Four different approaches were investigated: 1. thermal shock under the same temperature range as the standard JEDEC temperature cycling condition but with much faster temperature ramp up and down speed, 2. temperature cycling under a wider temperature range (specifically with a higher upper temperature) but keeping the same ramp up and down speed as the JEDEC standard temperature cycling test, 3. 3-point bending test with defined mechanical stress applied onto the components at different temperatures, 4. temperature cycling under the standard JEDEC defined condition, but the chip in the component was bonded onto a shifted position on the substrate in order to achieve higher stress. Modeling and simulations were used to select the new bonding position that induces the most stress to the chip. All approaches were conducted using a QFN package. After thermal cycling, acoustic scans and cross sections with ion milling were used to detect the component degradation status. At the same time, stress simulations were conducted for all four approaches to understand the possible mechanism of different approaches.
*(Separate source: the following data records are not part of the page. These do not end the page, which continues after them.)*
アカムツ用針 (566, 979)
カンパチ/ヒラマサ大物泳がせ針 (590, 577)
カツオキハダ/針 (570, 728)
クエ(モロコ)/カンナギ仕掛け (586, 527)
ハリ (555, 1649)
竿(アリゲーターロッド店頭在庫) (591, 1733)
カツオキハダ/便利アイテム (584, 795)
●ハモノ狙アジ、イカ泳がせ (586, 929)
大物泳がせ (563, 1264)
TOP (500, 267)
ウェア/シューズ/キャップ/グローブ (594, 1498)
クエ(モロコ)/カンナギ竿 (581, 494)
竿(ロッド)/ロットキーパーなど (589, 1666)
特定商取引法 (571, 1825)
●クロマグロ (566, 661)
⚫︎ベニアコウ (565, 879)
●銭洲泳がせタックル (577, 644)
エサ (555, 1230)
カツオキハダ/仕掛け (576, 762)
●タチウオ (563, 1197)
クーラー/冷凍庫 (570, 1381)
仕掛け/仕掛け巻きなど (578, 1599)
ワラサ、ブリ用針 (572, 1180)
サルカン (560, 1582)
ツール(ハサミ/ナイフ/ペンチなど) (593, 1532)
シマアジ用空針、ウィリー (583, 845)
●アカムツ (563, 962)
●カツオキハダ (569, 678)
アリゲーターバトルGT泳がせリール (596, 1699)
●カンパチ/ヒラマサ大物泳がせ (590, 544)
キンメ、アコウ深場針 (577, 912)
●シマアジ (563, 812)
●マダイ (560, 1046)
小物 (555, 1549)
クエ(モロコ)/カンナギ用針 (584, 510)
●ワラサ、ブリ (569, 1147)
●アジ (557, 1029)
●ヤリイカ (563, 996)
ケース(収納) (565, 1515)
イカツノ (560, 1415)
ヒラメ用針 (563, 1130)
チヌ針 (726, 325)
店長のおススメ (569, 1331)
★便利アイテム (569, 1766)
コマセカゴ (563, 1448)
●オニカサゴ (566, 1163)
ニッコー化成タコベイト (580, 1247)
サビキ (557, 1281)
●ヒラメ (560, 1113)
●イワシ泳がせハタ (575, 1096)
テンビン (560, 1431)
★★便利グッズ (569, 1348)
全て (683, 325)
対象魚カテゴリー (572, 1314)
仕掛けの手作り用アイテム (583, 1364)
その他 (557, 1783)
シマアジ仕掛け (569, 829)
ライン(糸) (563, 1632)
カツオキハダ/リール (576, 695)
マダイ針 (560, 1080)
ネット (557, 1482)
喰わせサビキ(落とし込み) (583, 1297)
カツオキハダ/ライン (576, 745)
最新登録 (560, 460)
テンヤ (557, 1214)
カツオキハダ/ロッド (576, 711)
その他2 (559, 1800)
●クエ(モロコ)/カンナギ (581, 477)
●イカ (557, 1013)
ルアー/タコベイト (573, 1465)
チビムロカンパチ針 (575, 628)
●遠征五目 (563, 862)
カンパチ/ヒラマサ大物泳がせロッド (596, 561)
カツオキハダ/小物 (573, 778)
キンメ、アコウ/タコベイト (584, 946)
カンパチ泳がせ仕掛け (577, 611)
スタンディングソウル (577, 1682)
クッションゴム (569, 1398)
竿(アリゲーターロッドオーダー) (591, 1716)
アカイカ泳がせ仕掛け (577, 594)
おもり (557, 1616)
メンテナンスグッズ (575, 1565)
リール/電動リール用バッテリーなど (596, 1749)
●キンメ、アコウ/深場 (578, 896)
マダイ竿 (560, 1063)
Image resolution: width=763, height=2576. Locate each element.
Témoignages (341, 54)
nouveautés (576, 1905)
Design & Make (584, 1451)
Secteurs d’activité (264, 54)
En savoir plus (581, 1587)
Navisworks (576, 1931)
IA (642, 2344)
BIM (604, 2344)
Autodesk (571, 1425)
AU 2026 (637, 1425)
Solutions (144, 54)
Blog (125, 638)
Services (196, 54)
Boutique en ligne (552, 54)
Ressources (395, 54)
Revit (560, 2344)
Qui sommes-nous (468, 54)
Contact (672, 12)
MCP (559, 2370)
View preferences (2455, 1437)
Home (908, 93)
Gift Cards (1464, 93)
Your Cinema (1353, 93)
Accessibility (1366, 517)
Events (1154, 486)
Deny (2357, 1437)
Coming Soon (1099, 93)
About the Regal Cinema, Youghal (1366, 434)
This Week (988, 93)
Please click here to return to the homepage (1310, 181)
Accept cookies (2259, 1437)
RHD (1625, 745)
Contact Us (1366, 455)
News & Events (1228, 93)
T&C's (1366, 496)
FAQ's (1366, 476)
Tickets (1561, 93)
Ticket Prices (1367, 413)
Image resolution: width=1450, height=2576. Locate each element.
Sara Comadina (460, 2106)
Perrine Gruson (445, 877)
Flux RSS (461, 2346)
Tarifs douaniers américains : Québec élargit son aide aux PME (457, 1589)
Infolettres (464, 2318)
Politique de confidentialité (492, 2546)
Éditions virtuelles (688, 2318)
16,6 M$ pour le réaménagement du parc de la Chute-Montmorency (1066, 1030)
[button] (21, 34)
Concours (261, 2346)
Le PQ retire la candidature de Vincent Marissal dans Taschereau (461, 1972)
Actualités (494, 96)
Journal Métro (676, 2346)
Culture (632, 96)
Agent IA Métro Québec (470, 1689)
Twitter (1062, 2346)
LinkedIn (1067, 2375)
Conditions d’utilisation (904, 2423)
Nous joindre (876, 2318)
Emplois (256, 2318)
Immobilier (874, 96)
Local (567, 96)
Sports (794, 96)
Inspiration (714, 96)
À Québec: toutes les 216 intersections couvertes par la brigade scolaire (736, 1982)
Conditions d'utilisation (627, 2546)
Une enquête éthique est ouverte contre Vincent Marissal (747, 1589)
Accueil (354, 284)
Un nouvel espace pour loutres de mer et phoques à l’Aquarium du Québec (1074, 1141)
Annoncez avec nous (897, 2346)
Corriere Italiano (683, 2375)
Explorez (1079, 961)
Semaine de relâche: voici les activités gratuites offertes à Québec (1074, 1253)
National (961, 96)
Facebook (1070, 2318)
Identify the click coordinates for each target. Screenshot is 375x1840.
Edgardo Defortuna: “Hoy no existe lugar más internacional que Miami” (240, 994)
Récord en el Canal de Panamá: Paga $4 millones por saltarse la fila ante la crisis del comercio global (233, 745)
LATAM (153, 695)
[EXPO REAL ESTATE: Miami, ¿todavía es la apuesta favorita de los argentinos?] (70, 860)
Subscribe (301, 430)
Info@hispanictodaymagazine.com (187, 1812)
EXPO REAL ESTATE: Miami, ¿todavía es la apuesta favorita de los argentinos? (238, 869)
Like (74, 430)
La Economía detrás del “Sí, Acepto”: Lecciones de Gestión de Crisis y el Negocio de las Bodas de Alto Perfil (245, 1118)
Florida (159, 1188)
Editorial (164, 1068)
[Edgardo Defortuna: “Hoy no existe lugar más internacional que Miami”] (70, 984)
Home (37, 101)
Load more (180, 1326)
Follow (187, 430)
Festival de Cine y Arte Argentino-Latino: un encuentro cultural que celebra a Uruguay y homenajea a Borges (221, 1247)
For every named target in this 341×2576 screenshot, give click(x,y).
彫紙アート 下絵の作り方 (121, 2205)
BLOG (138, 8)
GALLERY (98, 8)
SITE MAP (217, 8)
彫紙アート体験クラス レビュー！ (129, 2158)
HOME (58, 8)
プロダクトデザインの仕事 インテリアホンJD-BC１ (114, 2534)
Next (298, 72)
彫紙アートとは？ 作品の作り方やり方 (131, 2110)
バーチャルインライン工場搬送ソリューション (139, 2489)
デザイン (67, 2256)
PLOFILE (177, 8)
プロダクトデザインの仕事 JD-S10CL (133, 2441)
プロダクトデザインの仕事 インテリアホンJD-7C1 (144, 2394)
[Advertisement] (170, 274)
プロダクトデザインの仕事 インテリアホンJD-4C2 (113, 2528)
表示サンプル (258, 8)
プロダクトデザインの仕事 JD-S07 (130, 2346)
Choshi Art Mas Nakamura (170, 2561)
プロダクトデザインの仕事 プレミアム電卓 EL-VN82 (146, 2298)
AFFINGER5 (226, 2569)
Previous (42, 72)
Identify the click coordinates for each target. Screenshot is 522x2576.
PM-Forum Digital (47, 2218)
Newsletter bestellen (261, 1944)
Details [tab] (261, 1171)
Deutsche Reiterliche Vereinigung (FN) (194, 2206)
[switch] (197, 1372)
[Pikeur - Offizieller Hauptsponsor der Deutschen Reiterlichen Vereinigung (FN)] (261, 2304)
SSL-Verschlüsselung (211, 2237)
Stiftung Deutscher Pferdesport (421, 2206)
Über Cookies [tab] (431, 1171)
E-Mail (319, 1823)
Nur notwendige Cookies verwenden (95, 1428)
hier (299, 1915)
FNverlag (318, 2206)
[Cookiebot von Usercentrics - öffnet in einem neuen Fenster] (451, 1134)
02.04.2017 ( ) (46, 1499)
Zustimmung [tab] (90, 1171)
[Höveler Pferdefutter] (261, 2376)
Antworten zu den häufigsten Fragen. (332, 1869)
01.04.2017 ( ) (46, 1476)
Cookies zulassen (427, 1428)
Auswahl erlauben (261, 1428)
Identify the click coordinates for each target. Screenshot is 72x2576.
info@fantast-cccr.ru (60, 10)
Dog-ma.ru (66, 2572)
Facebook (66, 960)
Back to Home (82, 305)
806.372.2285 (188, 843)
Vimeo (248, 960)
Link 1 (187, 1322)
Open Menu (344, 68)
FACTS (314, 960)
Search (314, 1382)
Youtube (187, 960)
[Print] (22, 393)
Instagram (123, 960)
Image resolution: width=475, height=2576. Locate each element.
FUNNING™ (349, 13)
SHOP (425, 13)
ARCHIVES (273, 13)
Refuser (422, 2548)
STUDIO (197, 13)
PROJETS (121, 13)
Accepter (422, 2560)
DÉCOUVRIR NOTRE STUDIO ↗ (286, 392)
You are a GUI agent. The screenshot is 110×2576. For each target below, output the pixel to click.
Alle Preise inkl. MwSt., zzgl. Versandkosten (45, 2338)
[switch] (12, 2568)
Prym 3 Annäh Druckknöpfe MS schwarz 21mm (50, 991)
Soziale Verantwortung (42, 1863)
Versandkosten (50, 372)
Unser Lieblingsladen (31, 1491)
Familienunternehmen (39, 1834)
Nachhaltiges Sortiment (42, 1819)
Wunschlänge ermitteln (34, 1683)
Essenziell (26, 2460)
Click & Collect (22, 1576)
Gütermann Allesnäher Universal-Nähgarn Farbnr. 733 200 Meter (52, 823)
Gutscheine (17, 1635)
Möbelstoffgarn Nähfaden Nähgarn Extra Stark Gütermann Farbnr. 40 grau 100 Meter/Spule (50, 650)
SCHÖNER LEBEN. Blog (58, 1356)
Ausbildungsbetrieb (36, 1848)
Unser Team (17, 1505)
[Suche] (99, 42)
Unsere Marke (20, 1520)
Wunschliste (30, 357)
The results indicate that approach 1, thermal shock tests, did accelerate the component degradation. However, the failure mode is not consistent with that after JEDEC standard temperature cycling tests. Approach 2, temperature cycling tests with wider temperature range (higher upper temperature), shows a similar failure mode to standard temperature cycling. However, the degradation time is similar with the standard JEDEC temperature cycling tests with no accelerated results. Approach 3, 3-point bending tests, were conducted at room temperature and -65°C with 30 secs per cycle. The tests are up to 5000 cycles and no failure was observed yet. Further tests are ongoing to determine the number of cycles needed to reach the break point and failure mode using this method. Approach 4, temperature cycling under the JEDEC standard condition with the component chip bonding position shifted, shows the same failure mode as that after the JEDEC standard temperature cycling test with normal chip bonding position. The degradation also appeared after much fewer temperature cycles. This indicates that approach 4 is a promising approach to accelerate temperature cycling testing while keeping a consistent degradation mechanism. It can be potentially used to screen different package designs and packaging materials.